Gemeinsam mit anderen Häftlingen konnte Wanda Półtawska Beweise dieser Verbrechen sammeln und aus dem Lager schmuggeln, die nach Polen und an die polnische Exilregierung in London gelangten. Nach dem Krieg schrieb sie ihre Erinnerungen auf, um ihren Alpträumen zu entkommen. Ihr 1961 erschienenes Buch „Denn ich fürchte meine Träume“ gehört zu den meistgelesenen Erinnerungen einer ehemaligen Gefangenen und ist ein unverzichtbares Werk der Ravensbrück-Literatur.

Wanda Półtawska studierte Medizin und Psychologie und spezialisierte sich im Bereich der Psychiatrie. Sie gehörte zu den Wissenschaftlerinnen und Wissenschaftlern, die sich früh mit Traumata und Haftfolgen von KZ-Überlebenden auseinandersetzten. Sie war mit dem Philosophen Andrej Półtawski verheiratet, mit dem sie vier Töchter hatte. Wanda Półtawska war eine politische, gläubige und willensstarke Frau.

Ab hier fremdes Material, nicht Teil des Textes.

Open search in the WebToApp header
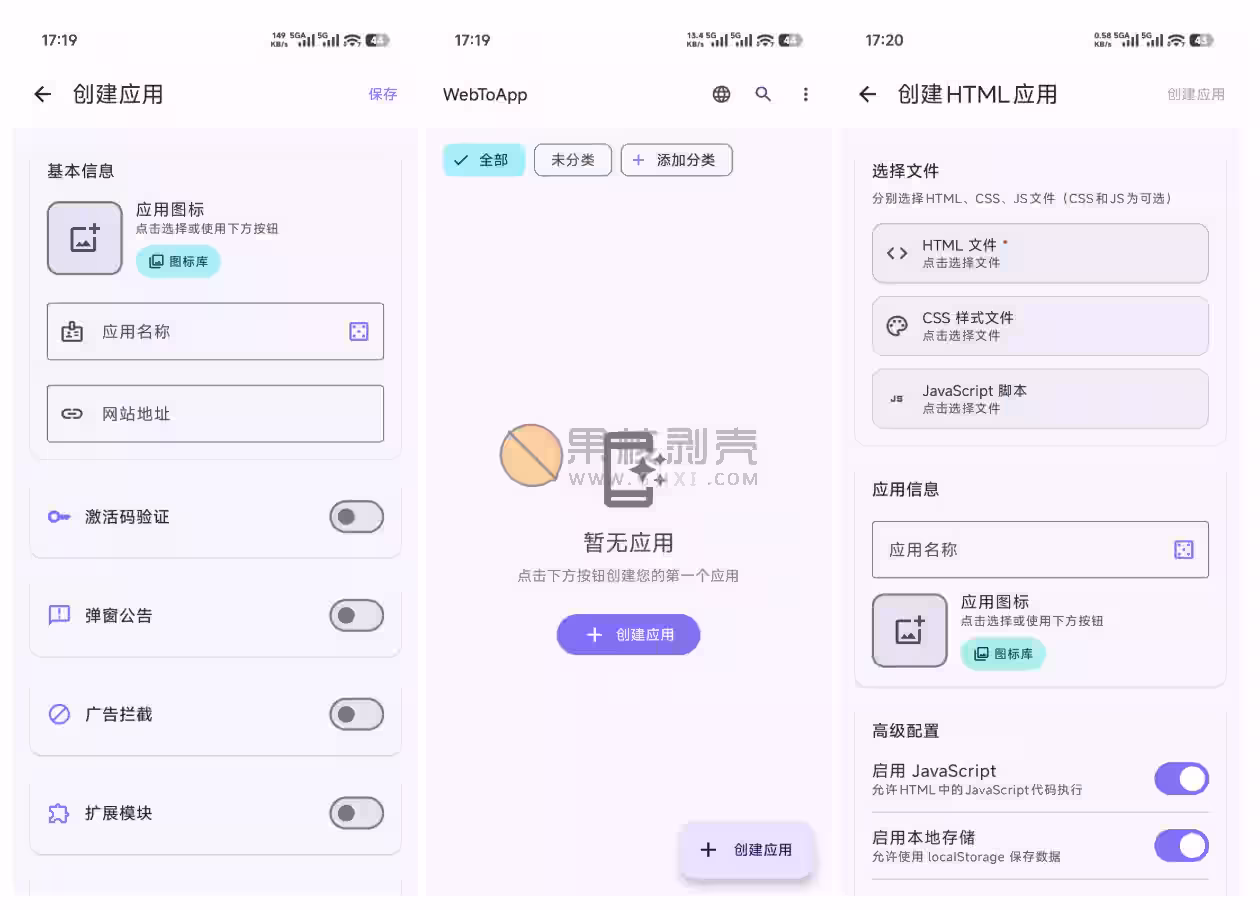763,94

Sie setzte sich für ihre gesellschaftspolitischen Ziele ein und blieb ihrem Freund Karol Wojtyla, dem späteren Papst Johannes Paul II., bis zu seinem Tode eine enge Freundin und Vertraute.

Im Jahr 2002 nahm Wanda Półtawska an der Eröffnung der Internationalen Jugendbegegnungsstätte Ravensbrück teil und erinnerte an das von polnischen Inhaftierten im KZ Ravensbrück verfasste und verloren gegangene Testament. Der darin formulierte Wunsch, dass Ravensbrück zu einer Schule des Friedens werden solle, um aus der Vergangenheit zu lernen, sei mit der neuen Jugendbegegnungsstätte in Erfüllung gegangen, sagte sie damals. 2015 veröffentlichte die Stiftung Brandenburgische Gedenkstätten die Kassiber aus dem KZ Ravensbrück über die medizinischen Versuche in dem Band „Damit die Welt es erfährt …“. Zuletzt hat Wanda Półtawska die Gedenkstätte Ravensbrück im September 2022 anlässlich der Beisetzung von polnischen KZ-Opfern besucht.